A Reliable Connection (RC) is very useful when reliability and packet ordering guarantees are necessary, like with a TCP connection. By offloading these two operations to the NIC, RC allows the CPU to save cycles for other tasks, leading to better overlapping of computations with communications. This overlapping can be improved when running an RC connection over an Infiniband lossless network, which takes care of flow and congestion control with the networking equipment as well. Moreover, RC supports all networking operations, giving the system designers more freedom of choice in how to perform data transfers or message exchanges. A drawback of RC though is that, like TCP, it supports only one-to-one connections and managing this connection state with a large number of clients can lead to a performance degradation. This scalability issue though can be solved and techniques to do so will be presented in the following subsection. It would suffice to say for now that ensuring scalability requires taking certain steps during building the RDMA communications layer of a distributed system, which increases the complexity of the system design process.
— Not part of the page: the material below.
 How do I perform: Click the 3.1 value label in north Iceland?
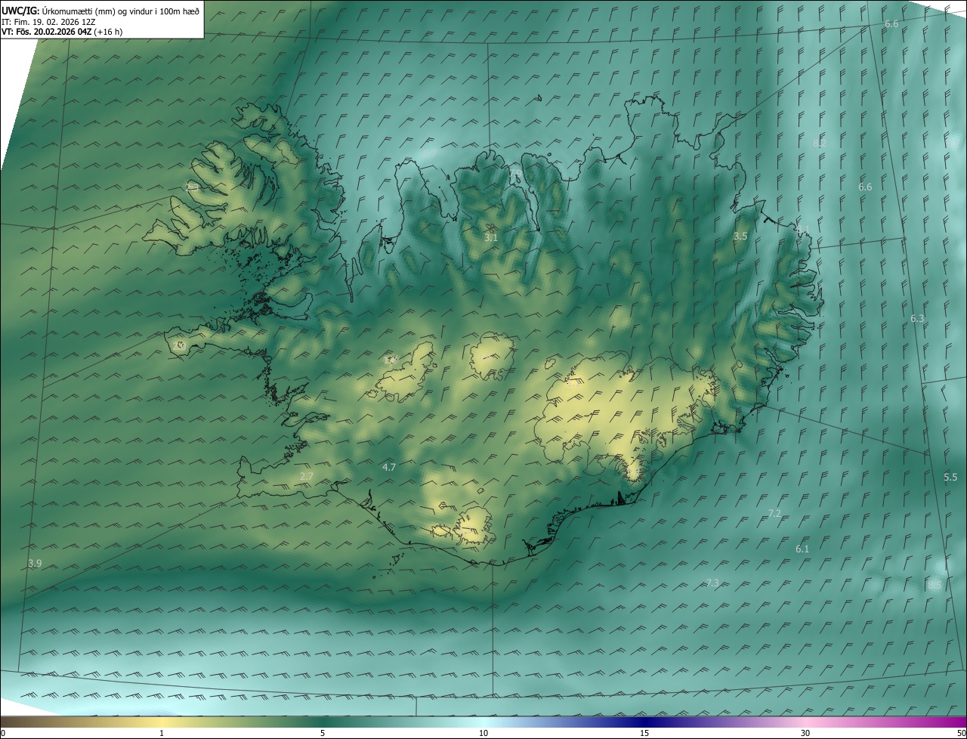491,237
An Unreliable Connection (UC) doesn’t provide reliability and ordering guarantees, reducing the processing time on the NIC and the network traffic by not sending packet acknowledgements. Hence it allows the NIC to spend more time in handling requests than dealing with these guarantees when they are not required. As explained in R2P2 [23], packet ordering is often redundant for Remote Procedure Calls, as requests and responses usually fit in a single packet and they are semantically independent. Furthermore, UC is also useful when sending acknowledgements for received packets is not necessary. More specifically, lossless networks lose packets rarely, so running UC over such a network will deliver the packets reliably most of the time, without the need for the NIC to send acknowledgements. Moreover, in an RPC protocol, the response can also act as an acknowledgement, thus the NIC does not need to send one. A drawback of UC though, is that although rare, any occurring errors and retransmissions have to be handled with software, which adds extra complexity on the software development process and involves the CPU when it happens. Additionally, UC supports only the two-sided operations and WRITE, hence systems cannot use UC to read remote data directly with READ or use the atomic RDMA operations. Finally, since UC supports one-to-one connections like RC, it suffers from the same scalability issue.
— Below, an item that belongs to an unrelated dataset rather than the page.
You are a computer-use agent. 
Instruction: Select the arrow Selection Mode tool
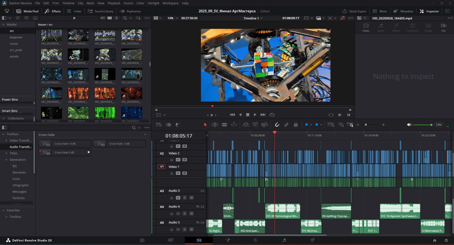(x=205, y=125)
Unreliable Datagram (UD) bares similarities with UC but comes with its own advantages and disadvantages as well. Like UC, it doesn’t offer packet reliability and ordering and can be useful in cases where these guarantees are not necessary, as explained before. Additionally, its support for multicast makes it suitable for systems that require this capability. Moreover, UD can offer greater scalability than RC and UC, since a UD Queue Pair can be used to exchange messages with any other UD QP. There is no need for a server to have a separate QP for each different destination. Therefore, less connection state has to be maintained than using RC and UC connections. Furthermore, UD also makes it possible to batch requests for networking operations to the RDMA NIC regardless of the destination of the messages, while RC and UC support only batching such requests for the same destination [20]. One limitation with UD though is that it supports only two-sided operations, which always include the step of notifying the remote side. Another drawback is that like UC, it requires developing code to handle retransmissions when errors occur.
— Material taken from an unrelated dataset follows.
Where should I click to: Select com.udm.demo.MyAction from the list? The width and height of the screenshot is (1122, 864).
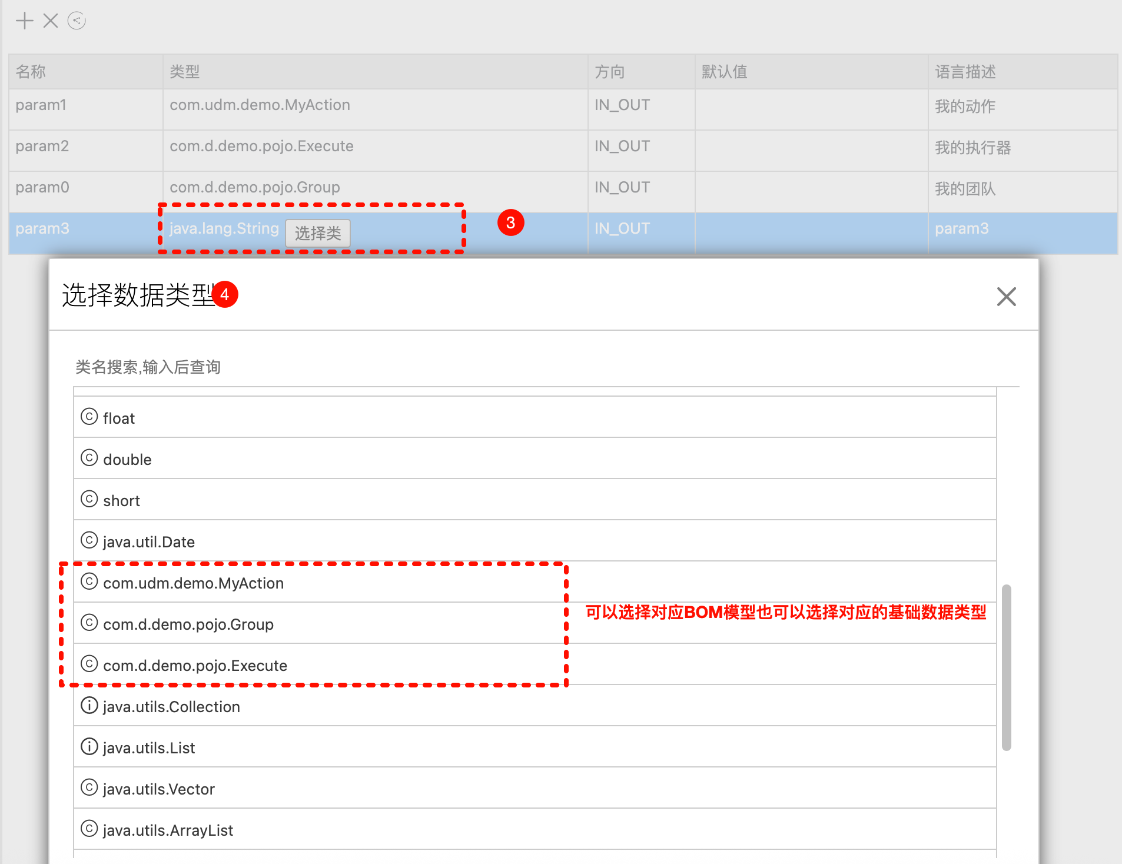(193, 583)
Choosing the best suited connection method is not restricted to picking one of the three, as combinations of them are also possible. For example, the HERD distributed key-value store [18] uses both UC and UD in their RPC protocol, in which multiple clients communicate with one server. The clients send their requests to the server with UC, while the server responds through a UD connection. UC allows the clients to write their requests directly to the server’s memory with one-sided WRITE and the server polls the memory location to detect new requests. Although this could also be implemented with RC, UC is preferred in this case because it involves less processing in the NIC, and reduces the network traffic by not sending packet delivery acknowledgements. Moreover, the scalability issue with UC is greatly mitigated by the fact that the server does not use it to reply to clients. Although there are multiple UC connections from clients to the server, the server only uses the UC connections to receive client requests. Thus, the server’s NIC manages less connection-related state than if UC was also used for sending responses. For client responses, the server uses UD to ensure better scalability than UC. For systems that have different needs in different parts, like HERD, such a combination can lead to more in-depth optimization and hence, higher performance.

As it should be obvious by now, there is no perfect connection type, as they all have their benefits and drawbacks. Distributed system designers have to decide on which one to use based on which features are desirable, but also which tradeoffs are tolerable. Different connection types can also be used in the various parts of a system, to further optimize the data exchanges, according to the needs of each part.

RDMA does not guarantee scalability by default and users have to be aware of what can cause scalability issues and what can be done to deal with them. Scalability problems occur from thrashing in the limited cache on the RDMA NICs that stores connection state, high memory consumption by allocating a message buffer for every connection, and allocating and managing multiple Completion Queues (CQs). Completion Queues store notifications about completed Work Requests submitted to QPs. Two-sided SEND/RECV uses CQs for notifications about new message receptions. The rest of this section presents solutions proposed for the scalability issues with RDMA communications, found in research literature.

After selecting a connection method and ensuring scalability, the third factor that affects the communications performance of a distributed system is choosing between one-sided RDMA operations and Remote Procedure Calls. Each of these choices offers benefits that the other can’t offer and as with connection methods, selecting the right one depends on the system’s needs. Moreover, this dilemma exists for both data transfers and remote locks over RDMA, and further explanation follows, regarding each of these two use cases.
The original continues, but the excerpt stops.